# Exercise 1
Summarize the passage on the tramway route in two sentences.
# Exercise 2
According to the passage on the tramway route, when was the tunnel under the A5 road filled in?

START Provided passage

The remains of the trans-shipment wharf are to the east of the crossing keeper's box on the Llangollen Railway and are now part of a children's play area. The inclined plane runs approximately south up the hill. One modern house is built across the incline on the north side of the A5 road. Another house has been built across the formation on the south side of the A5, and the tunnel under the road was filled in during the early 1960s

=== Glyndyfrdwy to Nant-y-Pandy ===
At the top of the incline, the walls of the winding house still stand. From here, a footpath follows the trackbed of the tramway. There are occasional sleepers and lengths of flat-bottomed rail along this section. There are several building remains at the Deeside Slate Works, and explanatory signboards have been installed there. Running south is the shallow incline towards Deeside Slab Quarry. There are longitudinal wooden rails still in situ in many places, especially in the damp cuttings. Occasionally, a line of rusty metal marks where one of the tie bars that held the rails to the gauge sat. In at least one location, a metal rail sheath is still visible over the wood of a rail.

=== Nant-y-Pandy to Deeside Slab Quarry ===

Above Nant-y-Pandy, the route passes the site of the reservoir that provided water power to the mill's overshot waterwheel, before the valley road breaches the formation. Above Ty'n y Wern, the tramway formation reappears on the hillside above the road, past Tan-y-Graig, until the road climbs up and takes over the tramway route. From here until the Deeside quarry, the tramway formation is now a farm road. The formation crosses the head of the valley in a horseshoe curve and rounds the bluff to reach the quarry. At the south-west edge of the quarry, an incline leads up to the route to Moel Fferna quarry.

END Provided passage
START Record extracts

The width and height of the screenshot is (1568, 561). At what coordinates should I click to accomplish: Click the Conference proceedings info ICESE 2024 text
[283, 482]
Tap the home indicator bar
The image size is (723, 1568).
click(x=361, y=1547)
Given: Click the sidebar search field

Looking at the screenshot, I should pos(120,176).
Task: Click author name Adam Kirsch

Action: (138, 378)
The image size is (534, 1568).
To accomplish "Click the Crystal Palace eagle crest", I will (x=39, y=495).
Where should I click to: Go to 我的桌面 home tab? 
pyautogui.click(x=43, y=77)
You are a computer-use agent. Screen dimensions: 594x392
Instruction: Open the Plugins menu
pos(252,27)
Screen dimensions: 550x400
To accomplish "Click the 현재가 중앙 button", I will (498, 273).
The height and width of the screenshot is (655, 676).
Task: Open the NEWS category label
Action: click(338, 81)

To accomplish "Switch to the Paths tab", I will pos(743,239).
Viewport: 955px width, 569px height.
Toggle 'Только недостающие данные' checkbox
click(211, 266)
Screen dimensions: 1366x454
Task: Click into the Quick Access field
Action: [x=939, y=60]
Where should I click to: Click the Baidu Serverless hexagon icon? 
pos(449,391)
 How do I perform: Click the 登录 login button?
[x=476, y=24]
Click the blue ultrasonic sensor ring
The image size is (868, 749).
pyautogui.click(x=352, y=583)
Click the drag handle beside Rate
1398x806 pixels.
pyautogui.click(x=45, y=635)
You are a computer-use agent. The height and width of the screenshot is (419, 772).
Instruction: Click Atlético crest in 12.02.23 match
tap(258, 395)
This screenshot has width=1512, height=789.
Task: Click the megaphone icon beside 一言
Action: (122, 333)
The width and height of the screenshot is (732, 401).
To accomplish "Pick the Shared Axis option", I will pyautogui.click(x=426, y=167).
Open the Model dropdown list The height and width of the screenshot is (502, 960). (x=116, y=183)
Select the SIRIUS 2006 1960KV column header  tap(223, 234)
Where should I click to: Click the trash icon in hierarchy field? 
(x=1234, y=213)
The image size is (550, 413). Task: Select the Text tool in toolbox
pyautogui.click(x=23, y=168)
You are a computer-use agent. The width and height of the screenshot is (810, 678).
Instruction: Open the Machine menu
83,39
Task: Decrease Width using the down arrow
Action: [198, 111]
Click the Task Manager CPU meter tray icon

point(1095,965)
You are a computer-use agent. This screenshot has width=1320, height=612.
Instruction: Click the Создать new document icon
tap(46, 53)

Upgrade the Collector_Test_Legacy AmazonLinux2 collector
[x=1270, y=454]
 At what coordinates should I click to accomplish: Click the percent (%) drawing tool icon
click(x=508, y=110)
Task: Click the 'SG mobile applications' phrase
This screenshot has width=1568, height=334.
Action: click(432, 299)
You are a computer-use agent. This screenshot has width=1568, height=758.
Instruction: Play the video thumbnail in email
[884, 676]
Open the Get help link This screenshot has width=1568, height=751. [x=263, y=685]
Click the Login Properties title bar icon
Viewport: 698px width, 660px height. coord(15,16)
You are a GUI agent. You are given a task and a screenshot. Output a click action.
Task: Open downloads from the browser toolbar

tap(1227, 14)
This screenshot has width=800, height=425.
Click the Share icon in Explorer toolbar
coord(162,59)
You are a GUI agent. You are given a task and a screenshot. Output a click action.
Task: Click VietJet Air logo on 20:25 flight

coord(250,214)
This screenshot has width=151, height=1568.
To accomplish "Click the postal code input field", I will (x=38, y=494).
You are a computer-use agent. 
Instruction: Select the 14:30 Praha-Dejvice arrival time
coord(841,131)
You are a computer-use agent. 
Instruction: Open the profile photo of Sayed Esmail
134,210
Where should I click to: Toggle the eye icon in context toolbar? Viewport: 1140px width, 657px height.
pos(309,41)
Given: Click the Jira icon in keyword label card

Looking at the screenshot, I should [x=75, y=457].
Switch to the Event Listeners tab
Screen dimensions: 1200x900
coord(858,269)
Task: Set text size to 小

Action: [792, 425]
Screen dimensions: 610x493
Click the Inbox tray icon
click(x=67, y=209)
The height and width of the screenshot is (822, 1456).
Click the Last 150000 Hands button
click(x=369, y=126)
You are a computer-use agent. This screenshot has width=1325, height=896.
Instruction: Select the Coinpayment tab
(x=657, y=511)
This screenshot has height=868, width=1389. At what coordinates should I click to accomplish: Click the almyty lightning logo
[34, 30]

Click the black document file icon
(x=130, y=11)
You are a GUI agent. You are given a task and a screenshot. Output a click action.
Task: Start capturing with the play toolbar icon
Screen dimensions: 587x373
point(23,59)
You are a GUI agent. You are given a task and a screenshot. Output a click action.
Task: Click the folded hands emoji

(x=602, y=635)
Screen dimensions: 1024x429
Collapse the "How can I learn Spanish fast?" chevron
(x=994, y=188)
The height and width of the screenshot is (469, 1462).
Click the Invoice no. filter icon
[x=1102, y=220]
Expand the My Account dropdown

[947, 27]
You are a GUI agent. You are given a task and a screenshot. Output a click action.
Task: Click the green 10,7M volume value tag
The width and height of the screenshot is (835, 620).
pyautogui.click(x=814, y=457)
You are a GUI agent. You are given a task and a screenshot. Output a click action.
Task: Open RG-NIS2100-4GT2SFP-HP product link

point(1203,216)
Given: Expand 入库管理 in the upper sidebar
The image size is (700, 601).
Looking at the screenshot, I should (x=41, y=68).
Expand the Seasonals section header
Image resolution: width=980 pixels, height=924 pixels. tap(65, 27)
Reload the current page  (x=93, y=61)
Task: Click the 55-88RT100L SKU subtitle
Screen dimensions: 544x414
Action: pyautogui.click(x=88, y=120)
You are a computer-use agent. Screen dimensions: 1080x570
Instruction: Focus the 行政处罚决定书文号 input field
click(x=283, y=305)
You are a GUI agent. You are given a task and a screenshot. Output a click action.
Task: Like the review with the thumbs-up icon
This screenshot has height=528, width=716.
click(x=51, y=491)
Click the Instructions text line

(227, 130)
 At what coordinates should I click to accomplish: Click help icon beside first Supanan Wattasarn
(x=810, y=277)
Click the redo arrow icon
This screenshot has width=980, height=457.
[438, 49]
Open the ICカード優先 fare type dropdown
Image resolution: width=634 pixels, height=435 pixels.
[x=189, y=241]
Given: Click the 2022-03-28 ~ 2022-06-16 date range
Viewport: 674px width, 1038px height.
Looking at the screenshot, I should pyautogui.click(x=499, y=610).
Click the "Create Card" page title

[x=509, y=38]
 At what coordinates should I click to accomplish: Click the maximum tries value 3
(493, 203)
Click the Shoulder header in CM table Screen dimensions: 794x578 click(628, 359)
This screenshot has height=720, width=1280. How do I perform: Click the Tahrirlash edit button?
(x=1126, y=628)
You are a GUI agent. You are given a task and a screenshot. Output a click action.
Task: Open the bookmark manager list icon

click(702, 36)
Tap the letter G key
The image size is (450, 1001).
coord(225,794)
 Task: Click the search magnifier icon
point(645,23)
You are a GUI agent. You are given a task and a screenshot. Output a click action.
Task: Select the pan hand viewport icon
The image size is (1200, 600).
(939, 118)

END Record extracts

# Answer 1
Remains of the trans-shipment wharf lie east of the crossing keeper's box on the Llangollen Railway, and an inclined plane runs south up the hill to a winding house whose walls still stand, from which a footpath follows the tramway trackbed to the Deeside Slate Works. Above Nant-y-Pandy the formation passes the former reservoir site and is partly taken over by roads and a farm road before crossing the head of the valley in a horseshoe curve to reach the Deeside quarry, where an incline leads up toward Moel Fferna quarry.

# Answer 2
During the early 1960s.